____ EXCERPTED RECORDS
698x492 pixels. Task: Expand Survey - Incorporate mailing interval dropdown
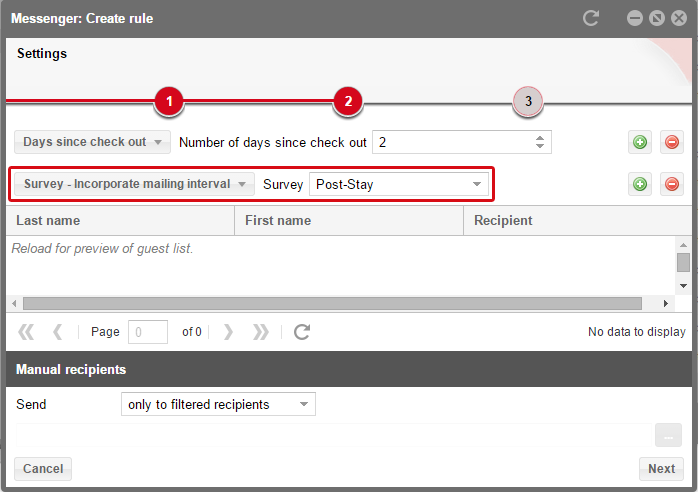(x=134, y=184)
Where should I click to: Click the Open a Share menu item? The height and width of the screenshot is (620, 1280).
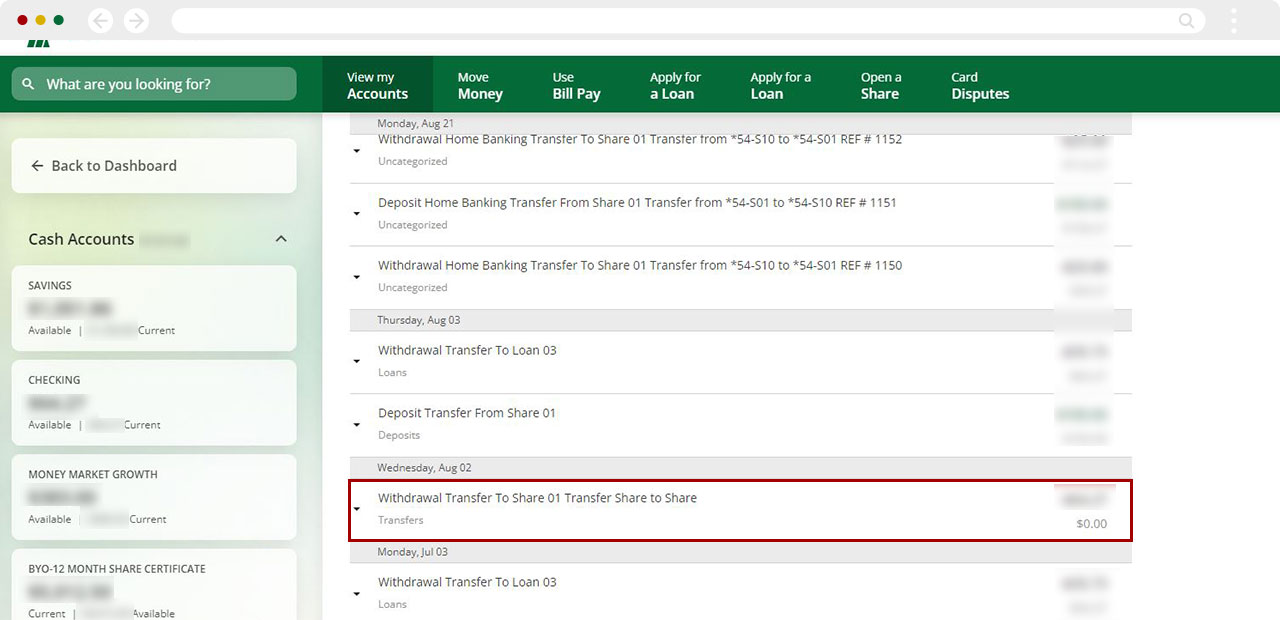[880, 85]
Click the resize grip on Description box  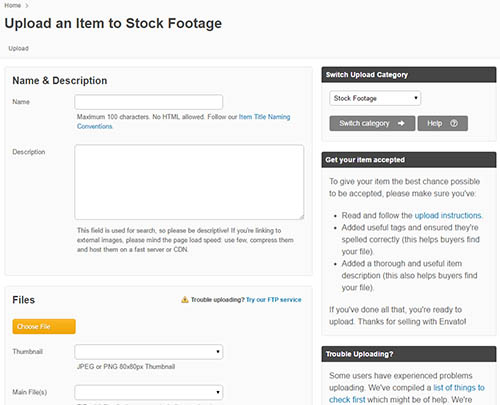302,217
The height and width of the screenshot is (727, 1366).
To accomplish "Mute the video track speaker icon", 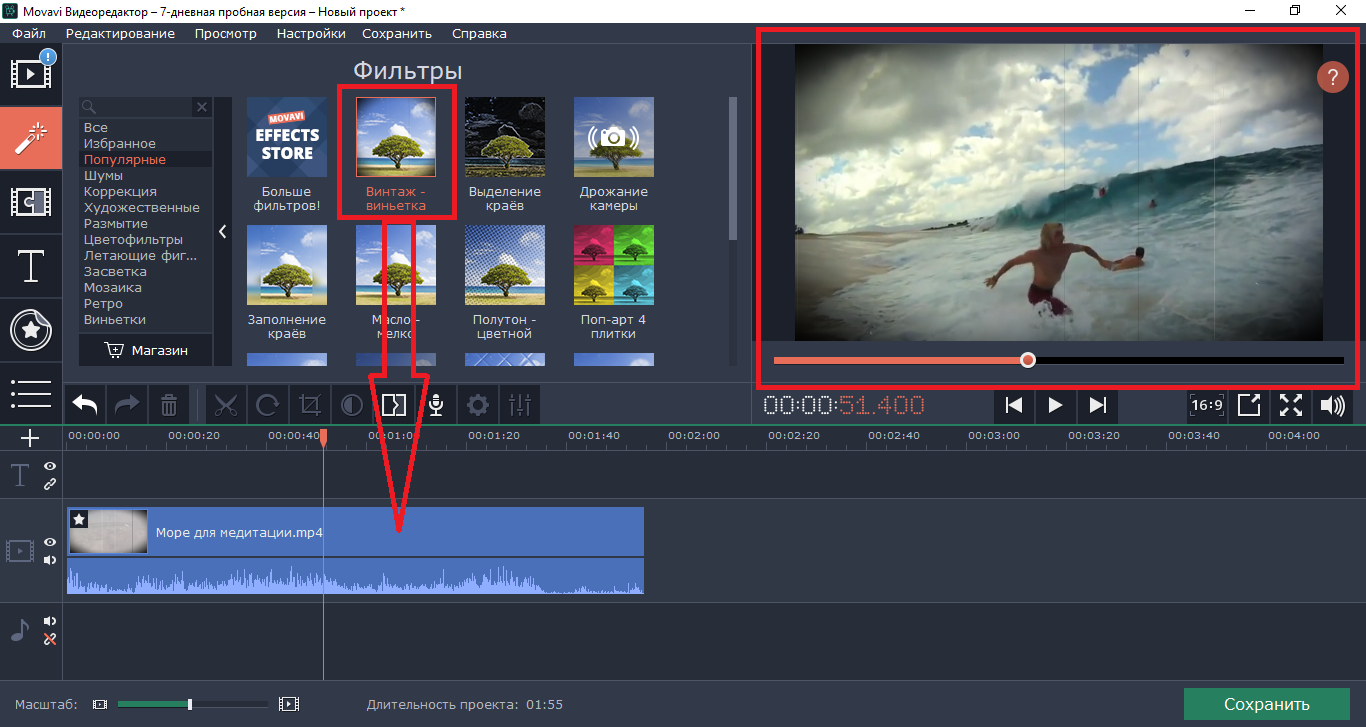I will coord(50,560).
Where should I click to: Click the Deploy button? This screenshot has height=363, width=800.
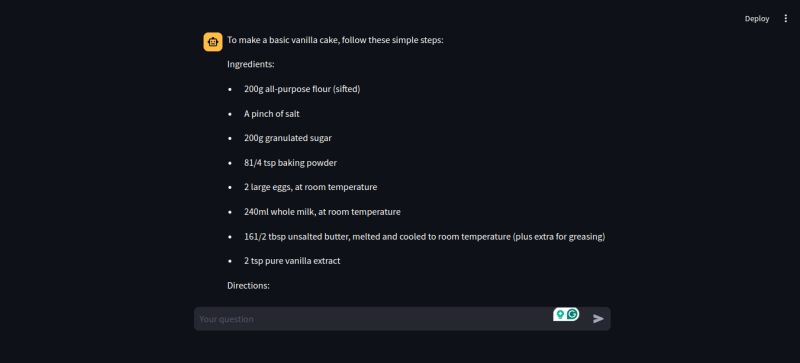click(757, 18)
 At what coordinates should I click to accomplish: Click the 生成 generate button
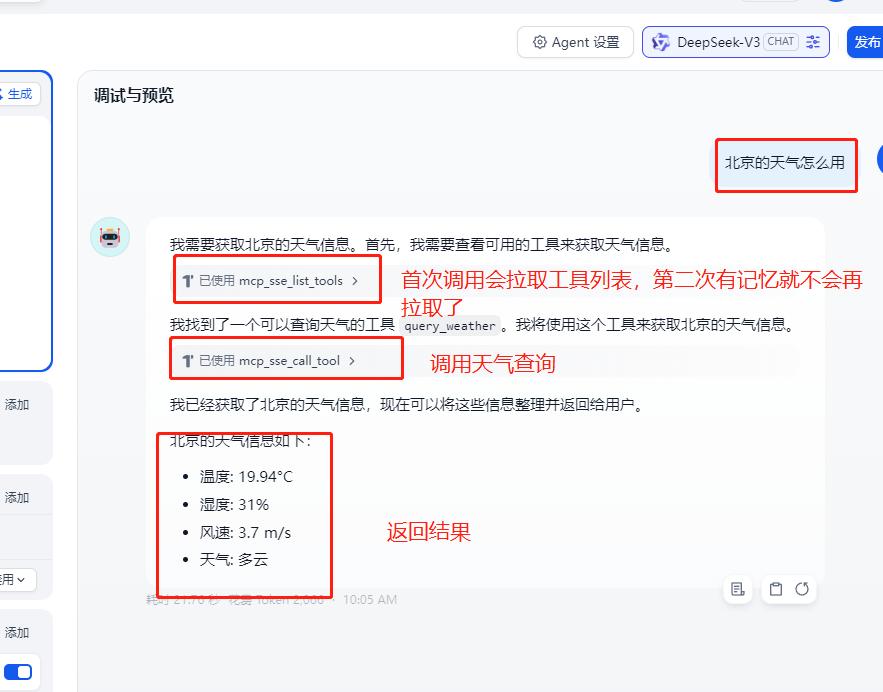tap(18, 94)
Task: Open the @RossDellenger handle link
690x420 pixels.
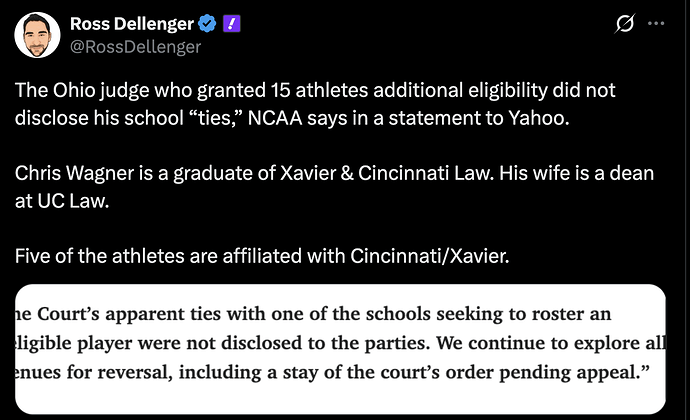Action: [136, 47]
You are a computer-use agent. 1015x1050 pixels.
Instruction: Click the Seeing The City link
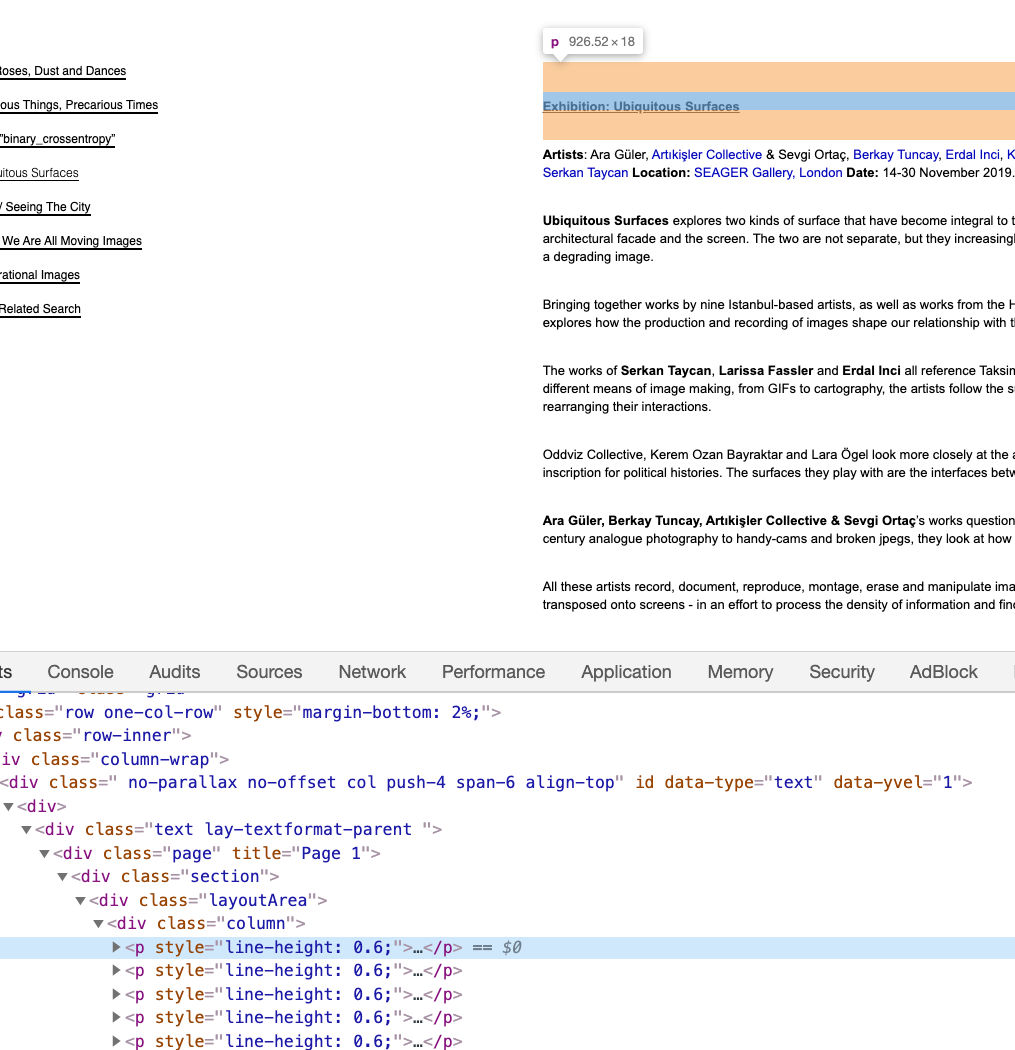point(46,207)
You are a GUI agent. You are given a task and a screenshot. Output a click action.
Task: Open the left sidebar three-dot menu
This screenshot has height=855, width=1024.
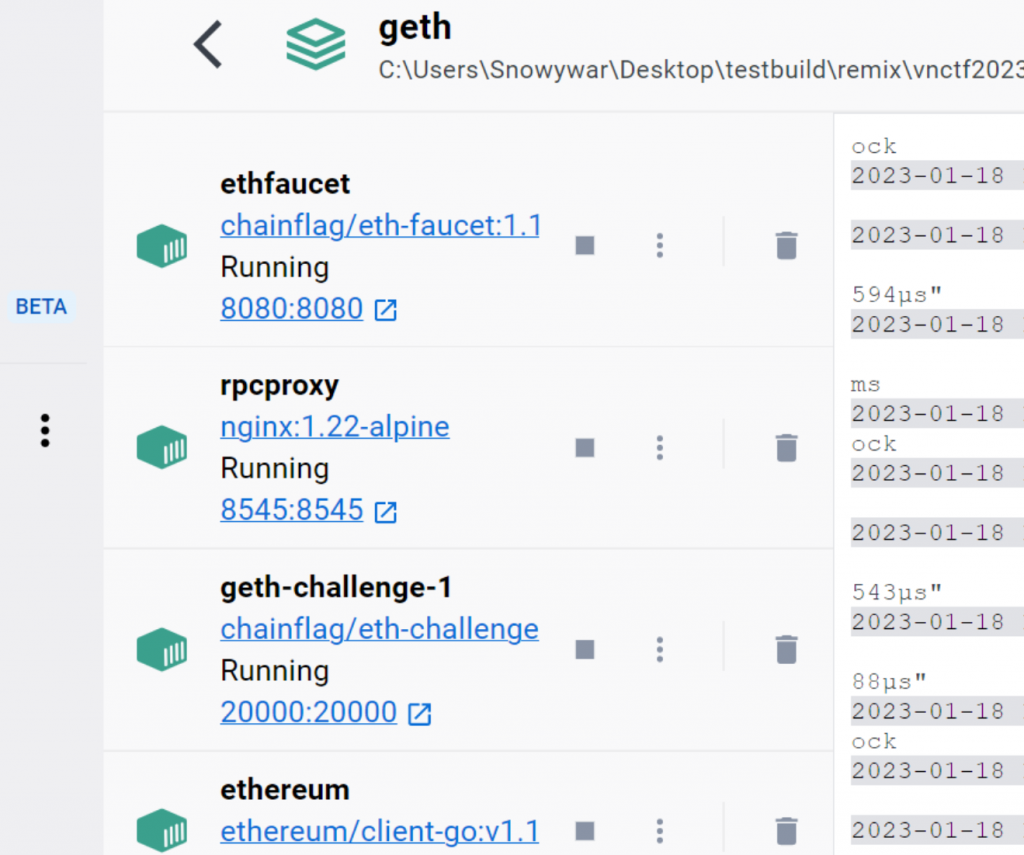tap(45, 430)

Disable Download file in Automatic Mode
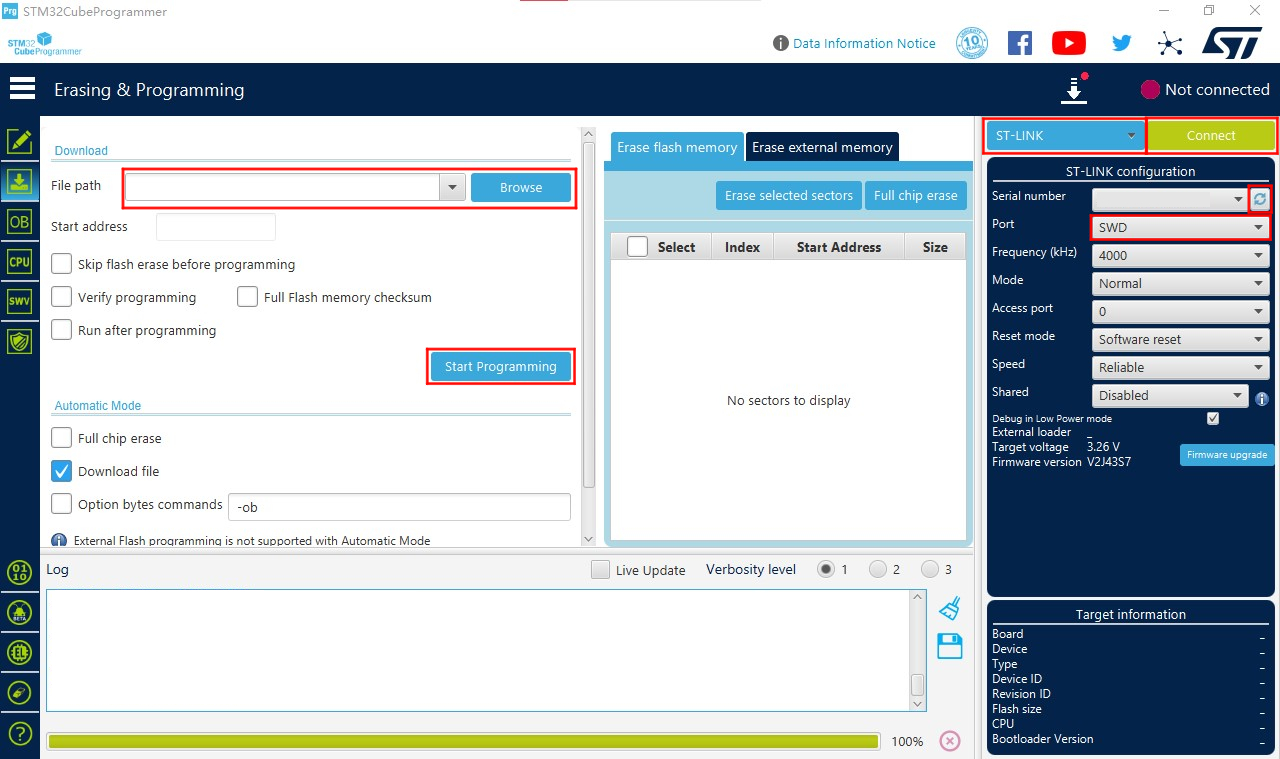tap(61, 470)
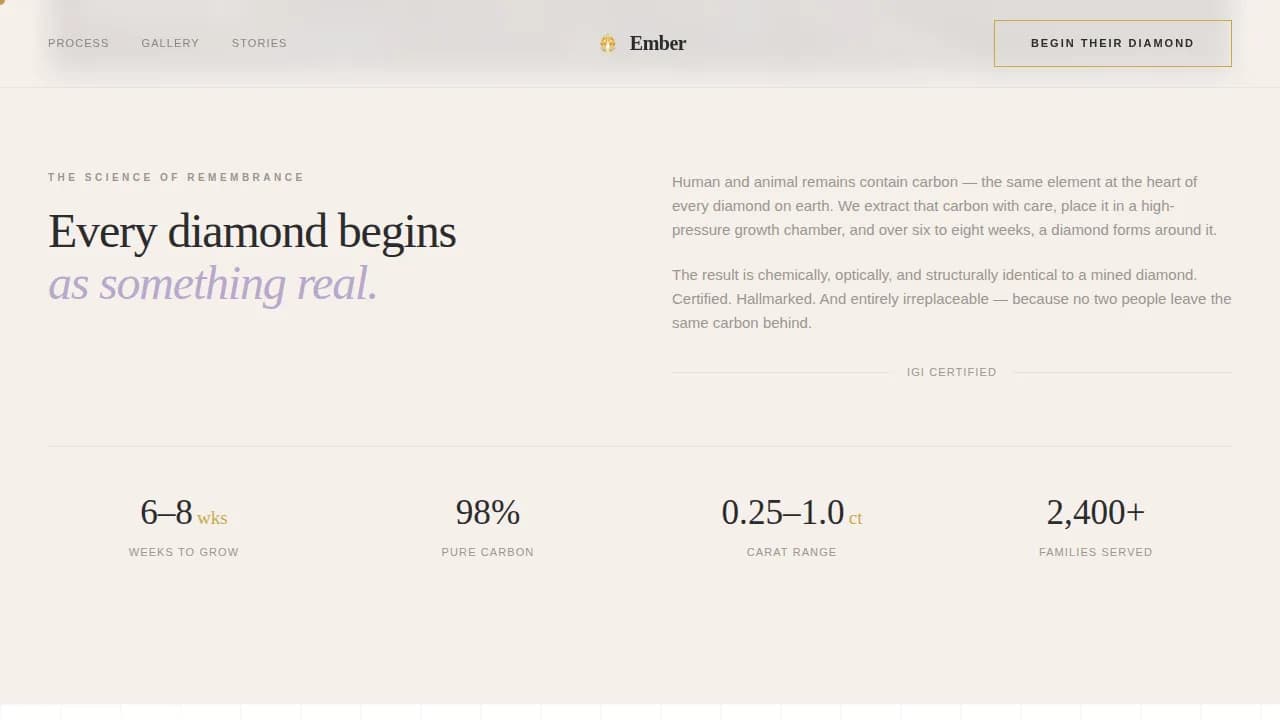Open the PROCESS navigation item
The width and height of the screenshot is (1280, 720).
click(x=78, y=43)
________
## DIRECTIONS FOR THIS TASK:
Working from the line containing "This screenshot has height=855, width=1024." to the last line of the data, retype every line exactly, both ends included, and leave out all pictures.

## ANSWER TO THIS TASK:
This screenshot has height=855, width=1024.
tap(45, 430)

Disable Download file in Automatic Mode
tap(61, 470)
Open the PROCESS navigation item
The width and height of the screenshot is (1280, 720).
click(x=78, y=43)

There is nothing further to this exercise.